--- START Selection ---
Since block size is a minimum unit size you are also discussing the impact on the CPU and the amount of usable data transferred in a given time.
How? How is it different to transter 64 blocks of 512 bytes vs 32 blocks of 1024 bytes?
An extreme example - if the average file size being read is 1K and a cluster size is 8K (thus transfer block size) it'll be transferring more slack space than say with a block of 4K, plus the CPU will be doing more redundant IO operations (CRC, reads etc).
Why would the filesystem read the whole 8K in this case? Even if it would read the whole 8k, modern drives are so fast in sequental access that it makes little difference if you read 1k or 8k.
What CRC are you talking about? If it's something in the filesystem (no amiga filesystem CRCs the data btw), why would the filesystem calculate CRC for the whole 8k if only 1k is of is valid data? Lets not forget that most time is spent reading and writing the data. Metadata is insignificant in comparison.
--- END Selection ---
▶ Written exercise a
Copy out the lines of the records, starting with the line containing "Task: Click the search" and continuing through the end of the records.
The records are unrelated to the text about block sizes above.
--- START Source records ---
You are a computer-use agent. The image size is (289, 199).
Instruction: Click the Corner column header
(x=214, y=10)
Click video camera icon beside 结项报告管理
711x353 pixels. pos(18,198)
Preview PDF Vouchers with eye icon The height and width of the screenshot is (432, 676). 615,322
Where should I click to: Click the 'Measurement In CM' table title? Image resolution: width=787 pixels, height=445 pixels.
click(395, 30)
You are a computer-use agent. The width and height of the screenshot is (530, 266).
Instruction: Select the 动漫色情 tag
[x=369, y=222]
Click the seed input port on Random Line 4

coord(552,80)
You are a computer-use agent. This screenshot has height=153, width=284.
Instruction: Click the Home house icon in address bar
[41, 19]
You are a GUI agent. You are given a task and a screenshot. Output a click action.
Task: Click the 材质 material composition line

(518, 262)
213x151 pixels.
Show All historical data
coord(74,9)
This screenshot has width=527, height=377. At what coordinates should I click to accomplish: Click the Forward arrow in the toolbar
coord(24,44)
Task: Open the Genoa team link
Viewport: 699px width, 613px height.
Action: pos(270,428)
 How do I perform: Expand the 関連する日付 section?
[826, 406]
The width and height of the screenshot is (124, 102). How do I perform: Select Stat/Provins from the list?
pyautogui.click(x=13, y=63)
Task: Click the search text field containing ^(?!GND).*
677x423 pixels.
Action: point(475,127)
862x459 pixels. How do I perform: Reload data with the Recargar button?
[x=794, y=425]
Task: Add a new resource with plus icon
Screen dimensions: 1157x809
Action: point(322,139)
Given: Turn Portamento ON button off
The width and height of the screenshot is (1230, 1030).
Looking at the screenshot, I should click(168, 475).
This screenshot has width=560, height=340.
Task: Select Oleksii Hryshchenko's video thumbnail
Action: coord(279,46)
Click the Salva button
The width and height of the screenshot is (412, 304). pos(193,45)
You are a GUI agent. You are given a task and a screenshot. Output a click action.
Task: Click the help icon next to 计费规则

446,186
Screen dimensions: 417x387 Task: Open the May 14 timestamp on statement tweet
--- END Source records ---
▶ Written exercise b
In the block size discussion, what cluster size is used in the extreme example where the average file read is 1K?

▶ Written reply a
Task: Click the search text field containing ^(?!GND).*
677x423 pixels.
Action: point(475,127)
862x459 pixels. How do I perform: Reload data with the Recargar button?
[x=794, y=425]
Task: Add a new resource with plus icon
Screen dimensions: 1157x809
Action: point(322,139)
Given: Turn Portamento ON button off
The width and height of the screenshot is (1230, 1030).
Looking at the screenshot, I should click(168, 475).
This screenshot has width=560, height=340.
Task: Select Oleksii Hryshchenko's video thumbnail
Action: coord(279,46)
Click the Salva button
The width and height of the screenshot is (412, 304). pos(193,45)
You are a GUI agent. You are given a task and a screenshot. Output a click action.
Task: Click the help icon next to 计费规则

446,186
Screen dimensions: 417x387 Task: Open the May 14 timestamp on statement tweet

▶ Written reply b
8K.